At the present moment, when farmers have lambs, they know where to sell them. Replace the lambs with carrots, though, and the picture is very different. There is no clear route to market and no way of telling the price. The trade needs rebuilding, and increasing demand for locally grown food can help support diversification. Another gap is the available skillset: the farmers of tomorrow will need to acquire specialist skills in the intensive agroecological growing of fruits and vegetables. These skills have the potential to increase the productivity of land, to the tune of 151 times the current Welsh average income per acre. Existing farms have a role to play, by diversifying their operations between specialist small operations and larger field scales. We must also free farmers from the current system, which locks them in an unequal and unsustainable relationship with a global food system driving their prices down, and resulting in farmers living on the edge of subsistence. To keep the profit local, we need new supply chains that are shorter and locally owned, including by farmers themselves.

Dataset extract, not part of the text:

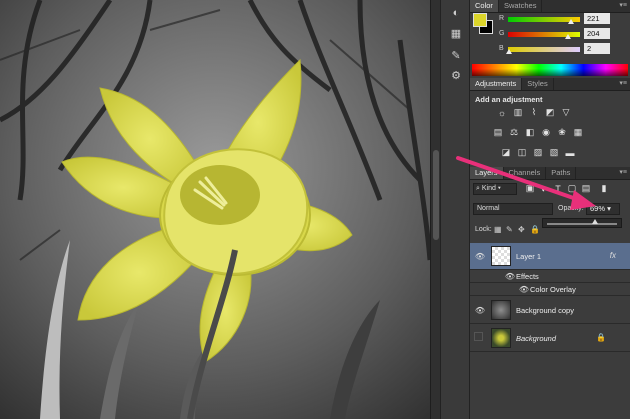 The width and height of the screenshot is (630, 419). What do you see at coordinates (522, 230) in the screenshot?
I see `lock-position-icon: ✥` at bounding box center [522, 230].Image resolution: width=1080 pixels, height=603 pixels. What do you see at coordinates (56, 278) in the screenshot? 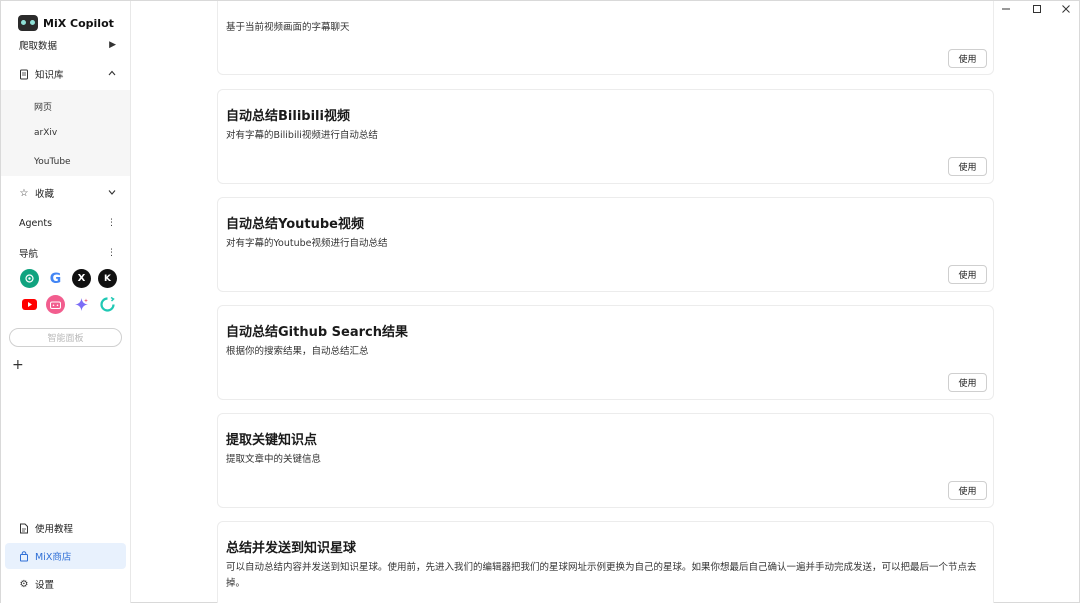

In 2100: Towards a decentralised food system
So how do we prepare for the future as it currently presents itself to us? A key part of the solution lies in diversifying the food supply, which means having a much larger proportion of our food grown either locally or regionally. I am not simply thinking about rural areas feeding themselves. Most people live in cities and so our key challenge is to devise supply routes into cities from their rural hinterlands. In France, all cities have a statutory duty to plan for the feeding of their population from the rural hinterlands.

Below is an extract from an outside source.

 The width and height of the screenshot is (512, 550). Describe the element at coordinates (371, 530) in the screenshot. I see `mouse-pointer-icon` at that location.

We must start to rebuild a new agricultural food economy. At the very local level, based on a weekly cycle, we need more individual trading, box schemes for example. The weekly cycle is driven by fruit and veg, with other foods being traded through these new channels. Procurement by local authorities for schools is another key opportunity. The largest opportunity of all for our farmers is feeding the cities, both in Wales and in England, like Birmingham, Liverpool and Manchester.

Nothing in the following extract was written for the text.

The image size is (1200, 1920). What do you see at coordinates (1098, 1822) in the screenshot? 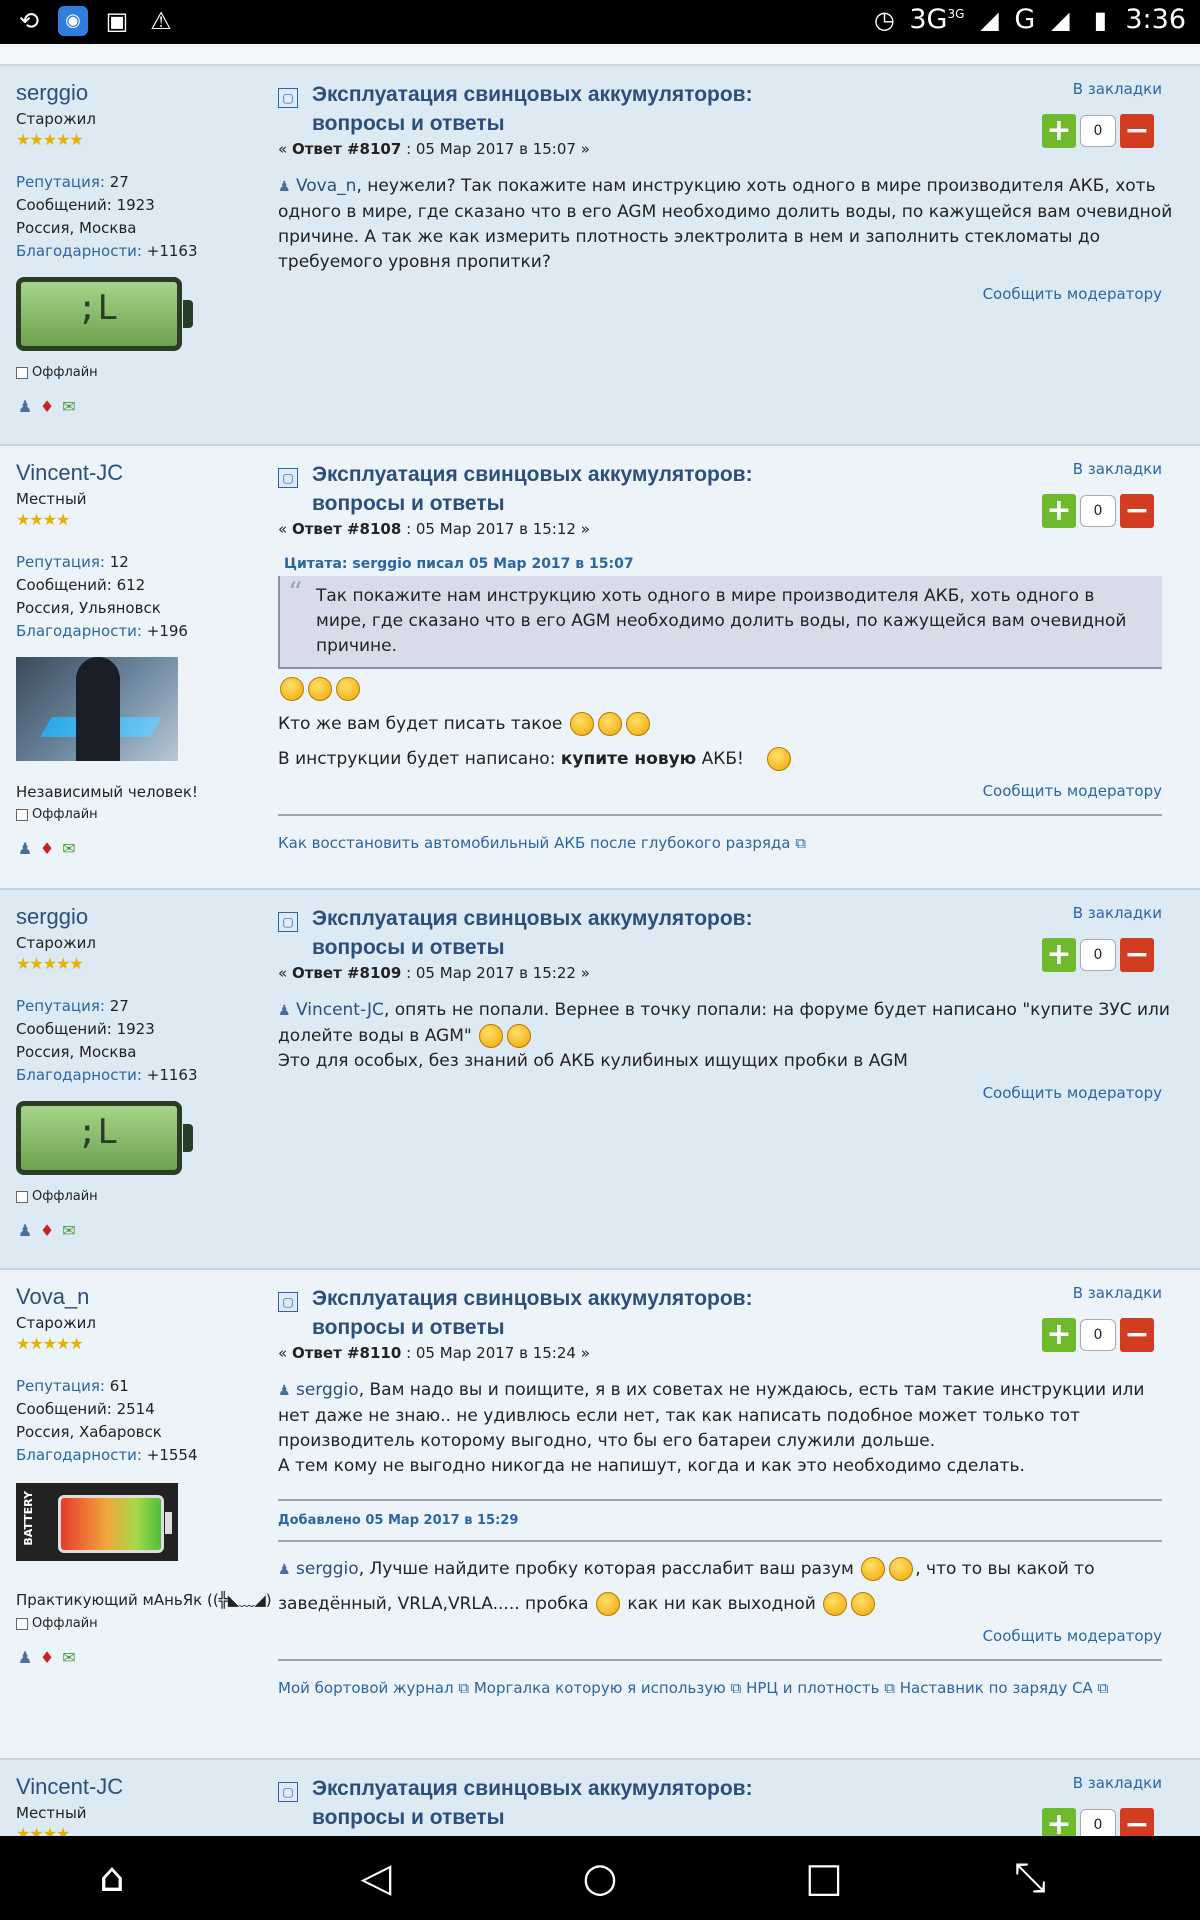
I see `vote-count: 0` at bounding box center [1098, 1822].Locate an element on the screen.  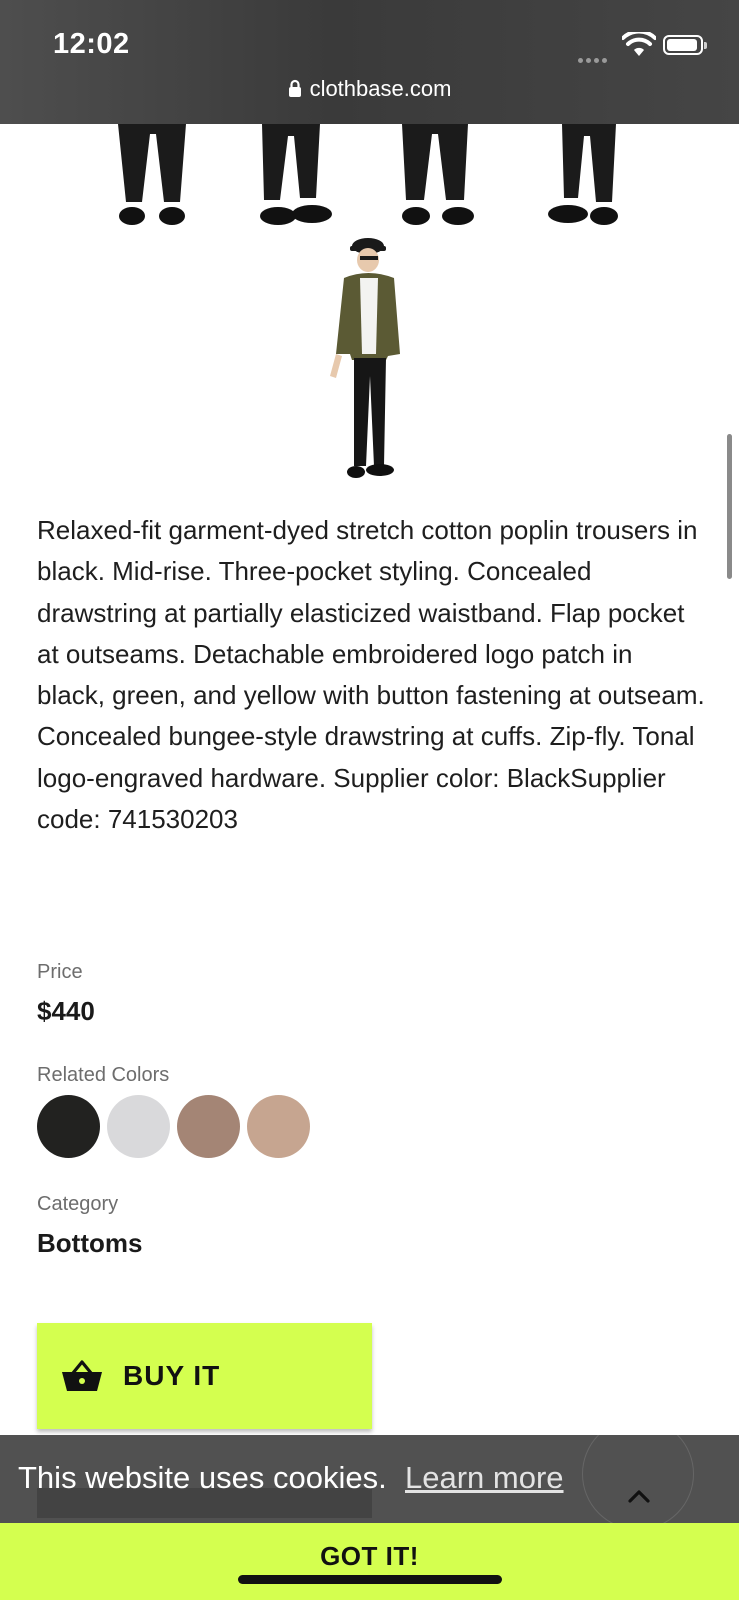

A second aspect of our new food economy infrastructure will be to secure stable livelihoods for farmers on whose skills our future will depend. Today, more and more young farmers are getting trained in intensive agro-ecological farming. Institutions like the Black Mountains College are already training the farmers of tomorrow. However, those farmers are currently unable to set down roots in Wales, where agriculture competes with the housing market at prices inaccessible to most growers. There is little land to rent, and while some farmers do lease out land, we have found this is not a scalable model. Farmers must live close to their farms. At the moment, one option we are advocating is the purchase of land into community ownership and making land available for new small farms, with homes. And we have to ensure that these homes cannot be sold out of farming, as homes for wealthy people, or as tourist accommodation, which is more profitable than growing food.
Our future food economy must be more diverse, with land being used for multiple purposes: growing food, energy generation, carbon sequestration and other rural businesses. Land needs to be available in smaller quantities to new farming families. These new farms need to farm agro-ecologically, pursuing carbon sequestration and biodiversity conservation at the same time as growing food. They will be reliant on mutual aid and support – clusters of farms, otherwise known as villages. Pooling resources – facilities, marketing, sales, processing – is vital to economic viability.
Writing about what needs to be done is easy. The challenge is to do it, and that’s what we are starting in Powys – building new affordable farms for a future generation of farmers growing agro-ecologically for more local markets, and building a new food economy for all farmers of the region.